Oui, restons-en au statu quo ante : nul, à commencer par moi, ne demande la légalisation totale de l’homosexualité au Sénégal (même si le Cap-Vert voisin l’a fait); encore moins leur droit au mariage et à l’adoption d’enfants, ou qu’il soit toléré qu’ils se roulent des french kiss et se tripotent le corps en pleine place de l’Indépendance.
Mais quand ils vivent leur orientation sexuelle dans l’intimité, la pudicité, l’opacité aux autres de leurs préférences sexuelles et le silence social, ne les trouvez pas dans leurs derniers retranchements pour les en débusquer. Ce ne sont pas des rats, diantre ! Ce sont des êtres humains, comme nous, « dignes de dignité ». Pour autant, je le dis haut et fort : « Jikko Sénégalais yi, yakkuwunniu ! ».
Personne ne se souhaite des enfants homosexuels. Aucun père de famille. Et j’en suis un, avec quatre bouts de bois de Dieu à mon actif. Ne serait-ce que pour la raison subjective de la perpétuation de son nom  de famille et la raison objective de la perpétuation de la race humaine.
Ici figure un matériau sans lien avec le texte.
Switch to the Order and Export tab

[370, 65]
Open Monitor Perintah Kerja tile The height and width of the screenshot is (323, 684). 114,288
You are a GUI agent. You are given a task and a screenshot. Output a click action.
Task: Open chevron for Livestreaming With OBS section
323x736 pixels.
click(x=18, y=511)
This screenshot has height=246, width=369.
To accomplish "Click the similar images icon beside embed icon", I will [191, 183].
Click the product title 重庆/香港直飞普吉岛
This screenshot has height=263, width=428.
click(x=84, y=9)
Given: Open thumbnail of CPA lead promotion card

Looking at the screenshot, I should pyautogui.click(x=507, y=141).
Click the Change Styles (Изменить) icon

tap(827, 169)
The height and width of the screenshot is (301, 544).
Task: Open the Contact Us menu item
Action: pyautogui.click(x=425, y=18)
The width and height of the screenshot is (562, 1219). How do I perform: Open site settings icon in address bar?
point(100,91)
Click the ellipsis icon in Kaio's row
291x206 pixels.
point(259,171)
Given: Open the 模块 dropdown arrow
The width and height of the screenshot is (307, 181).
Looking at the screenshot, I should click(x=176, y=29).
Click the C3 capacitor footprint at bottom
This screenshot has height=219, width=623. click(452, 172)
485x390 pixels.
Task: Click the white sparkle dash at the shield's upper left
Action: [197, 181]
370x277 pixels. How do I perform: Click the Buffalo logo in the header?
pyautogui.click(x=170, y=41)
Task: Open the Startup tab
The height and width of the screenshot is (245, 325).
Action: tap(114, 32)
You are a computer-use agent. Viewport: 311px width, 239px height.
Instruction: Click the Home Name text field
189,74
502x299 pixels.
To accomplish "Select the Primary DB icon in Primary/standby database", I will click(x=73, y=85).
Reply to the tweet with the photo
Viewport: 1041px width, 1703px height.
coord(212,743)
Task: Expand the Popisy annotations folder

Toutefois, si votre enfant devait se révéler etre homosexuel : après avoir tenté de le guérir à coups de bains mystiques, de coups de fouets, de ligotements en milieu domestique ou d’internements psychiatriques, allez-vous tout simplement, à la mode des papas fouettards quand ils nous soupçonnaient de vouloir dévier dans la voyoucratie majeure, les mettre à terre comme des moutons de Tabaski et menacer de les égorger fissa, à moins qu’ils ne viennent derechef à résipiscence ? Eh bien , non! J’espère bien que non !
Vous l’aurez compris, je me réclame politiquement du centre droit : de gauche, pour ce qui est des valeurs sociétales; et libéral, pour ce qui est des options économiques et de développement humain.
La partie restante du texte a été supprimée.